Emily Pentzer, an associate professor in the Department of Materials Science and Engineering and Department of Chemistry, and Louis Strigari, an associate professor in the Department of Physics and Astronomy, both received the coveted honor, created by Texas A&M President Michael K. Young in 2017 to recognize the continued development of and excellence in one of the university’s greatest strengths — its faculty.
The fifth official class of Presidential Impact Fellows joins more than 75 colleagues recognized in prior years with one of the most prestigious scholarly impact awards presented to Texas A&M faculty. The award was initiated by President Young as a significant investment in faculty excellence and a recognition of the scholarship, personal commitment and global impact awardees are making as they rise to meet the challenges of their field and demonstrate impact.
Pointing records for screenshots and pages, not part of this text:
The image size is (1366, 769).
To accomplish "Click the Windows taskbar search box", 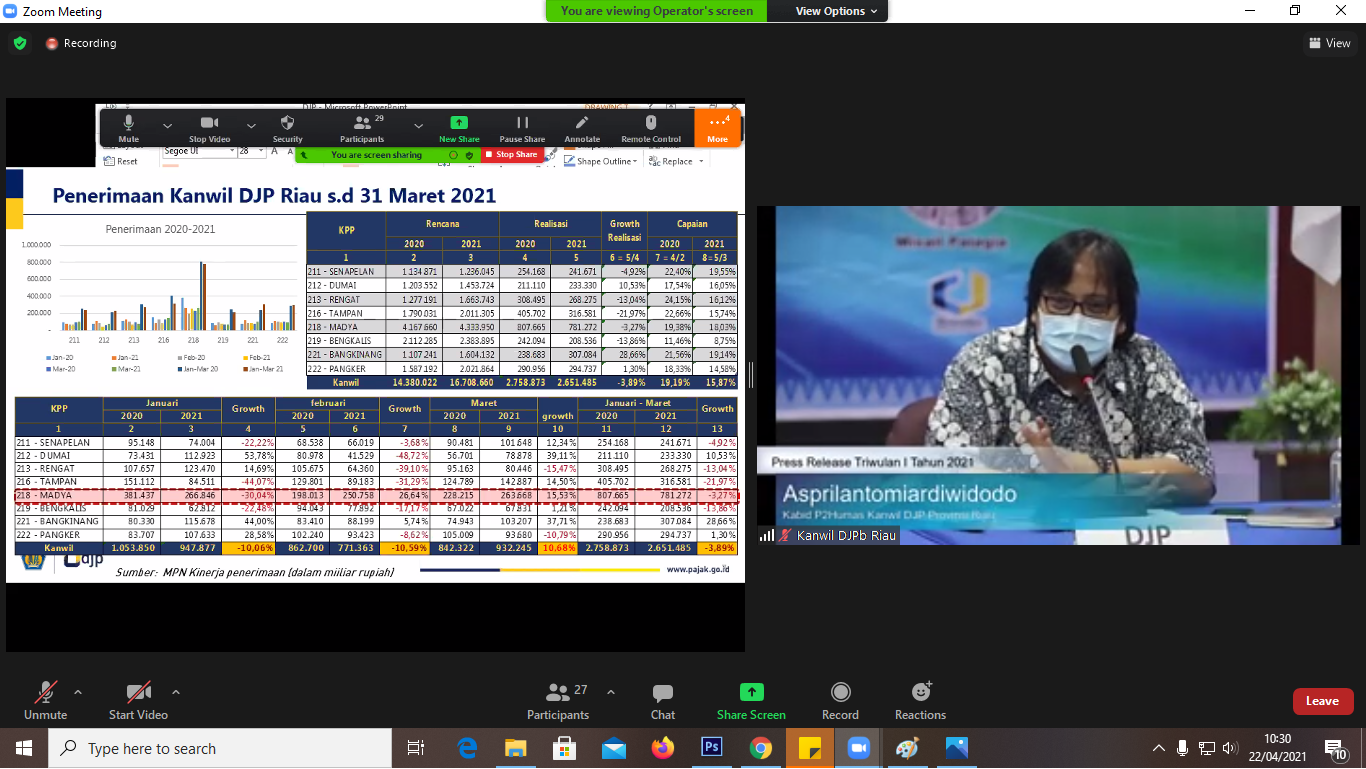I will [220, 748].
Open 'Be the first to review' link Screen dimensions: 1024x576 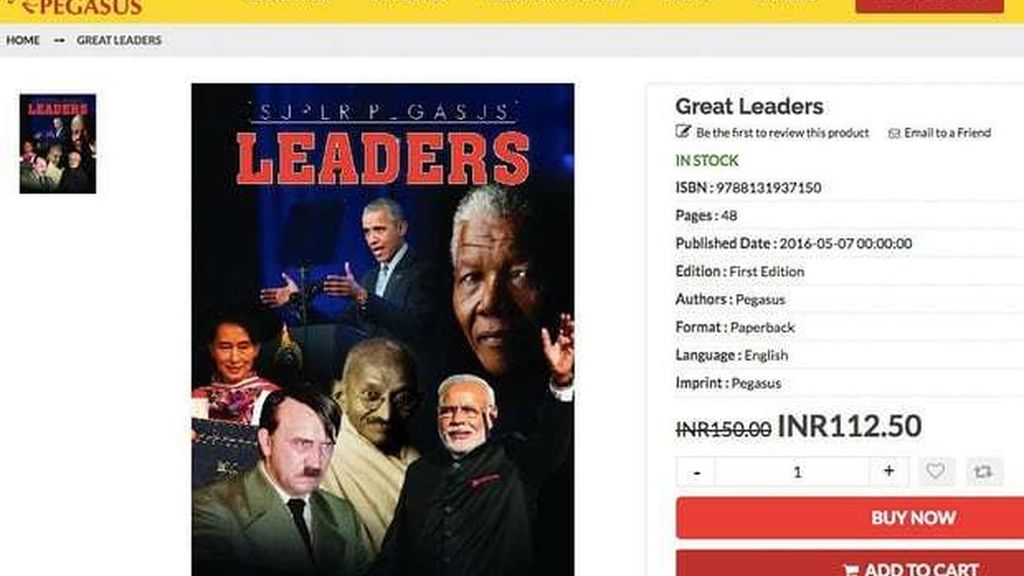point(782,133)
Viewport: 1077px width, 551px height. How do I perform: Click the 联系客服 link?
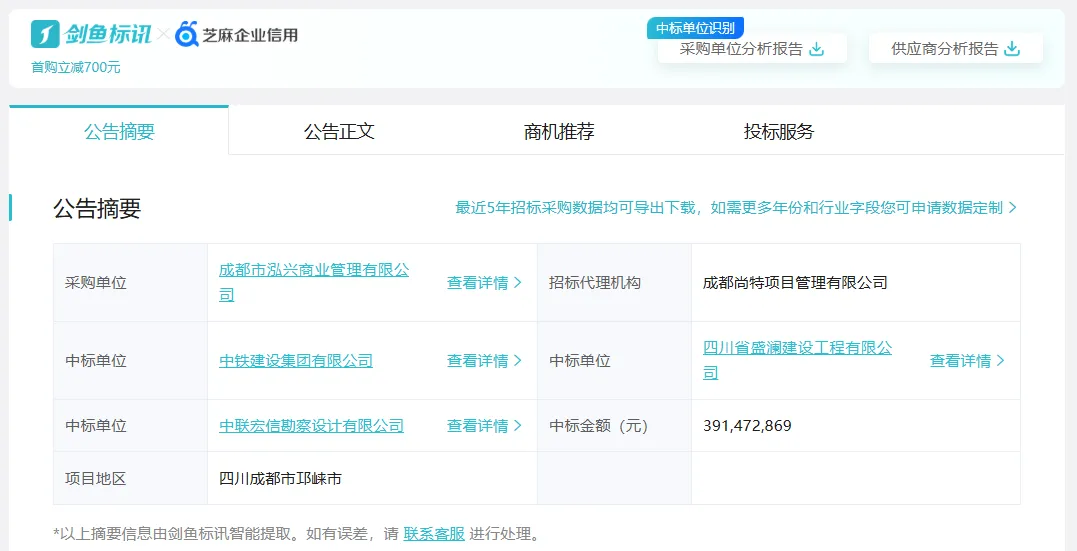point(434,534)
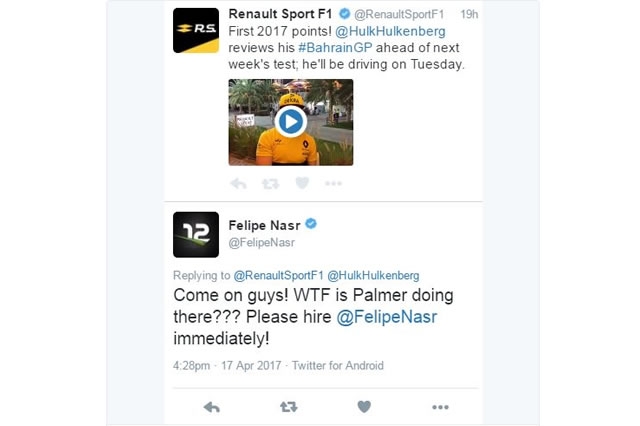
Task: Open the 19h timestamp of Renault tweet
Action: pyautogui.click(x=469, y=14)
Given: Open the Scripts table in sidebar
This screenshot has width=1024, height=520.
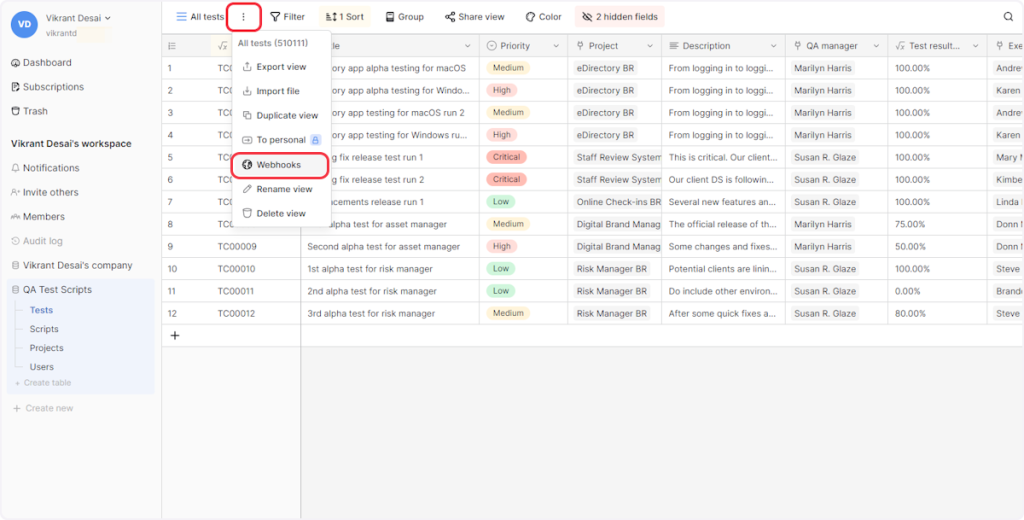Looking at the screenshot, I should pyautogui.click(x=44, y=329).
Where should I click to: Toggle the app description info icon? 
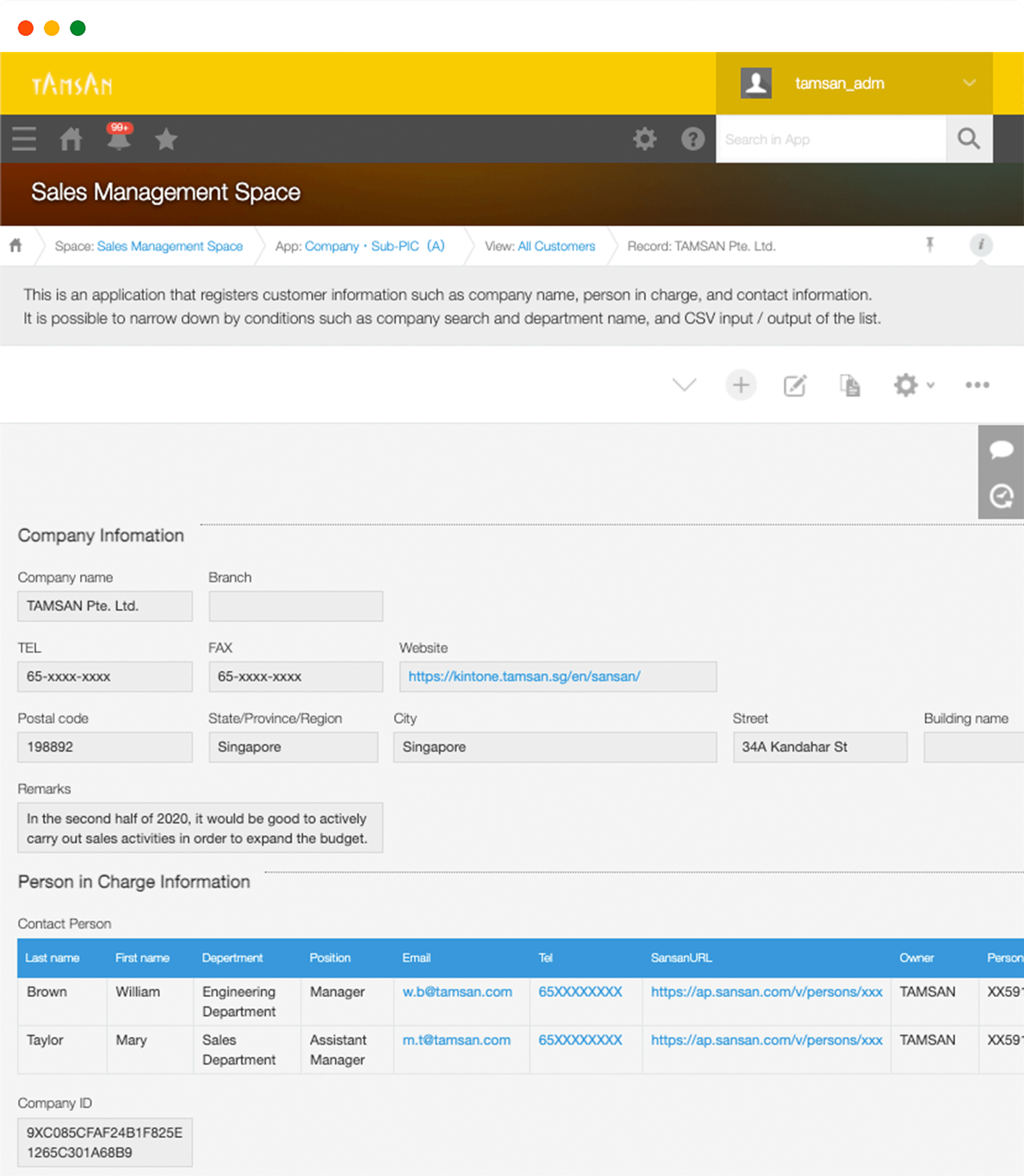point(981,245)
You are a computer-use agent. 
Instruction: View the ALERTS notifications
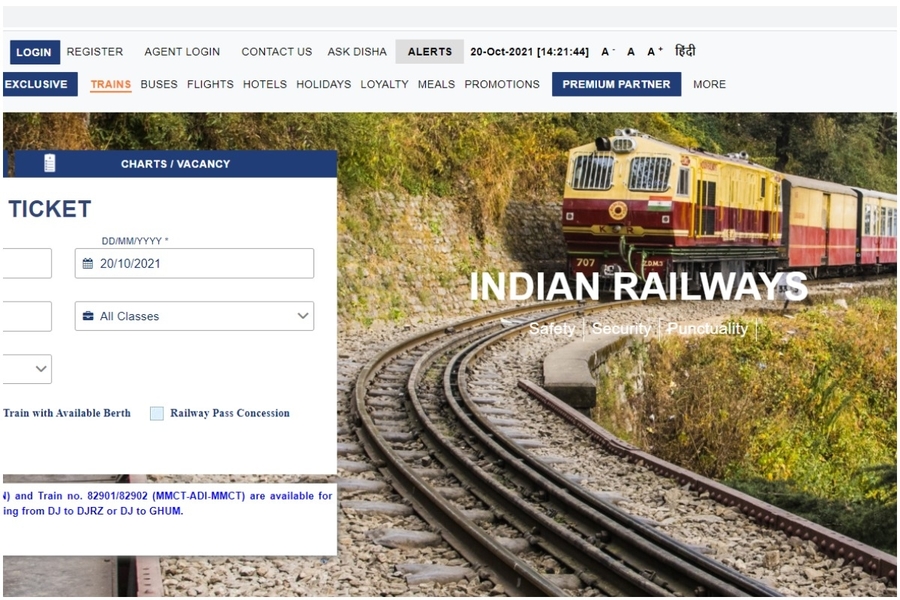tap(429, 51)
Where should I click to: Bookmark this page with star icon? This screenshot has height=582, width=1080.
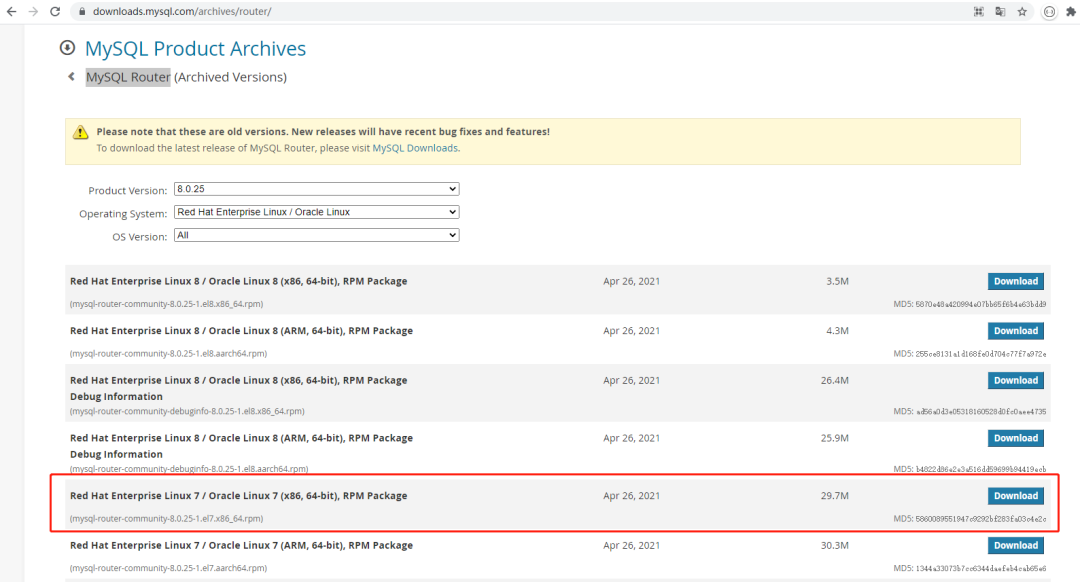pyautogui.click(x=1022, y=12)
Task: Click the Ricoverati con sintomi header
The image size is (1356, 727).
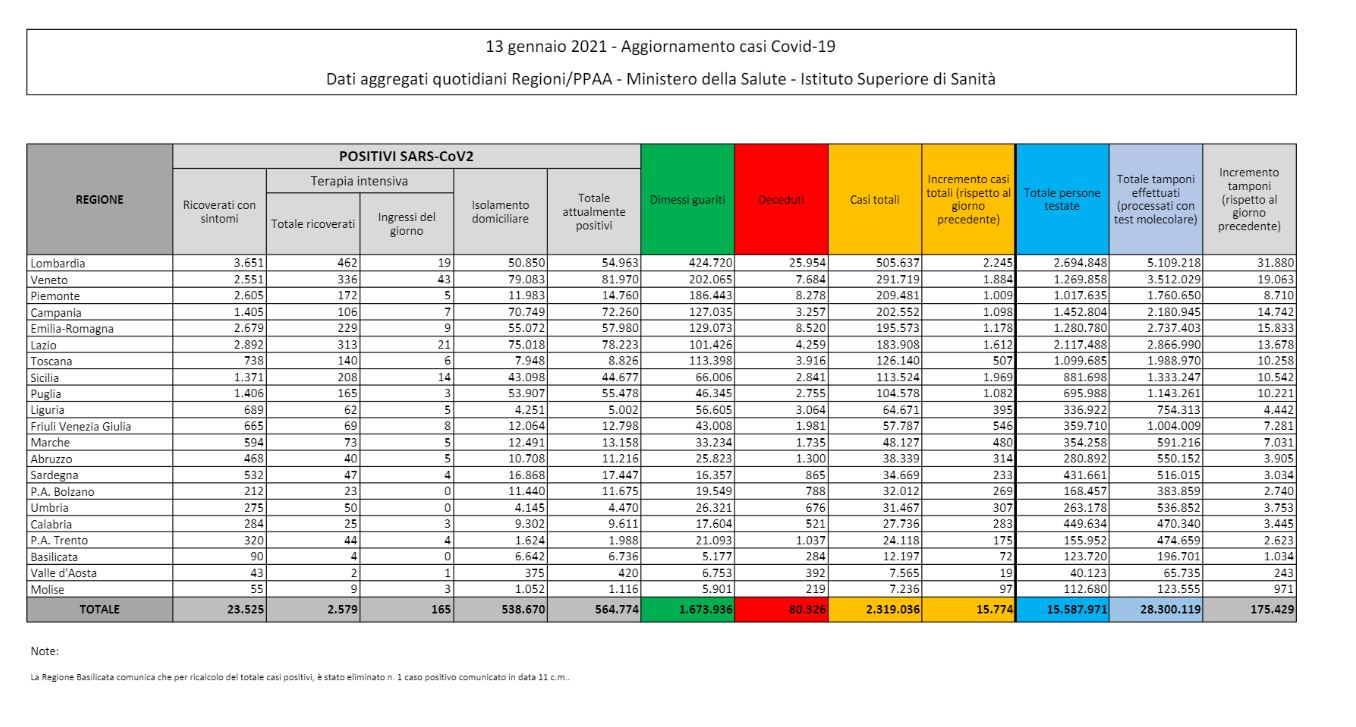Action: click(219, 212)
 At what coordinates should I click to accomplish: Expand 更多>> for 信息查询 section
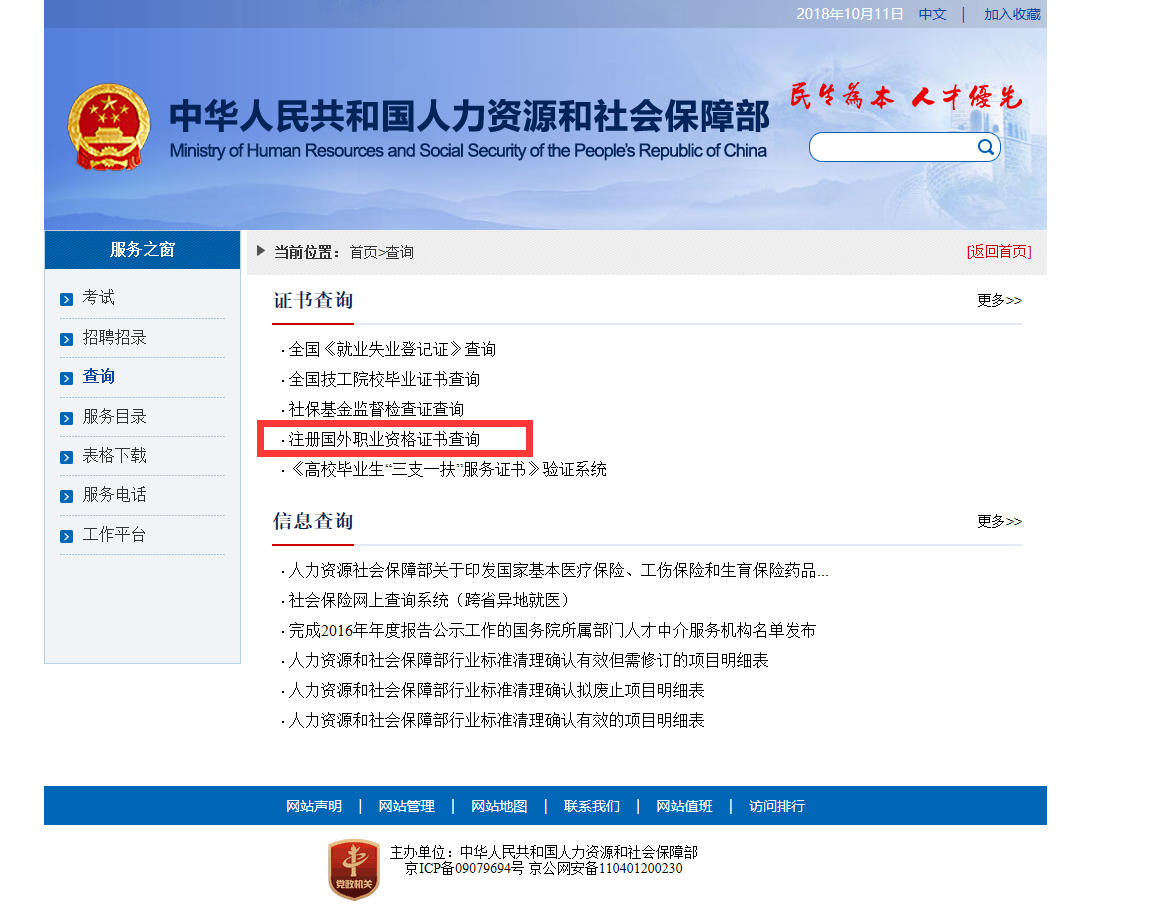(998, 521)
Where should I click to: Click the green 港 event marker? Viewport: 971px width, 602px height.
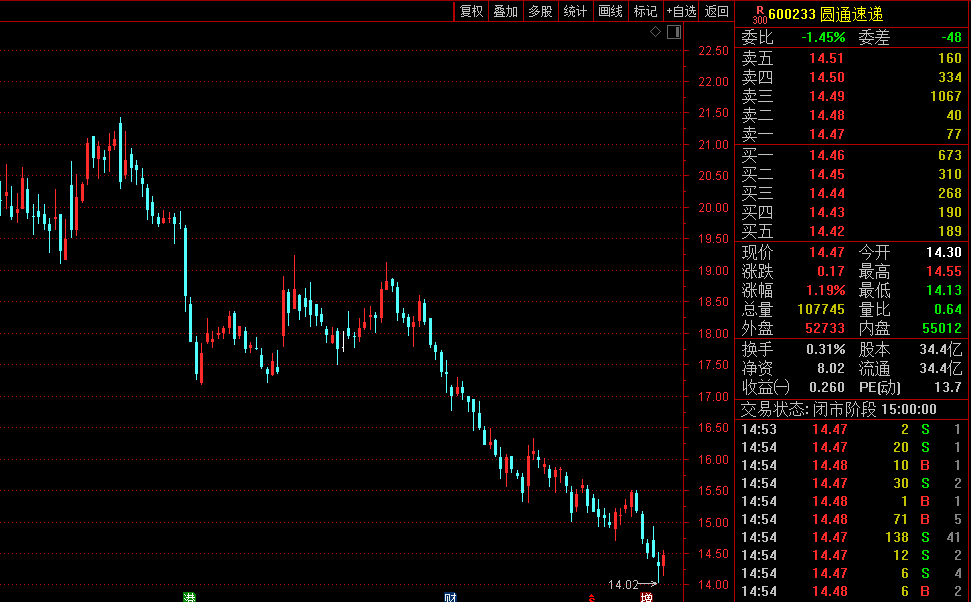coord(189,597)
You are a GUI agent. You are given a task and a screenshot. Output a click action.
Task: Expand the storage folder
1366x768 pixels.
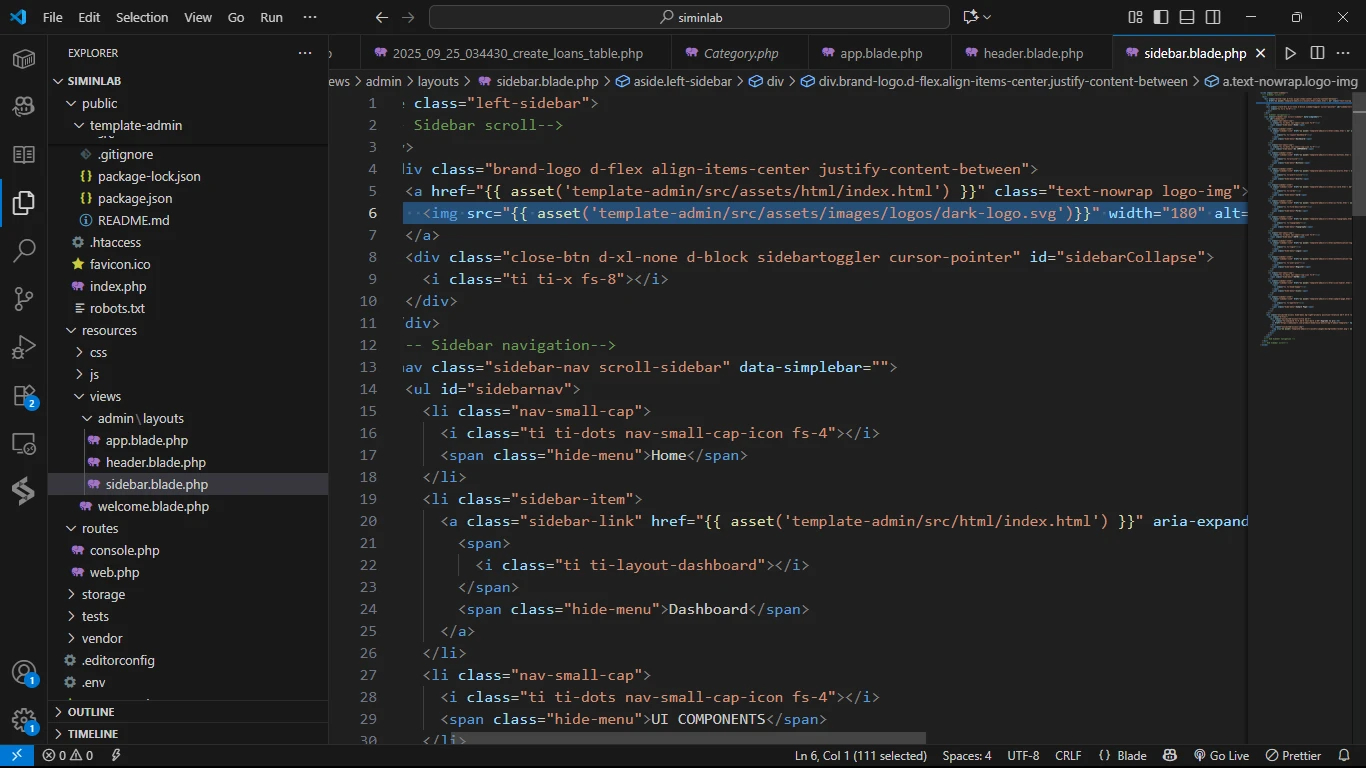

Each member of the 2021 class — selected from among faculty within Texas A&M’s 16 colleges and schools, two branch campuses, and comprehensive University Libraries — will receive an annual stipend of $25,000 for the next three fiscal years to accelerate their teaching, research and service efforts. In addition to retaining the title of Presidential Impact Fellow for life, each will receive a glass art memento reflecting the synergy of transformational learning, discovery and impact achieved through Texas A&M’s commitment to creating a better world.
Recipients are identified by their deans and confirmed by academic leadership. They are considered candidates for continued or new national and international acclaim and will utilize this honor to participate in national dialogue, advance their scholarship and create new partnerships.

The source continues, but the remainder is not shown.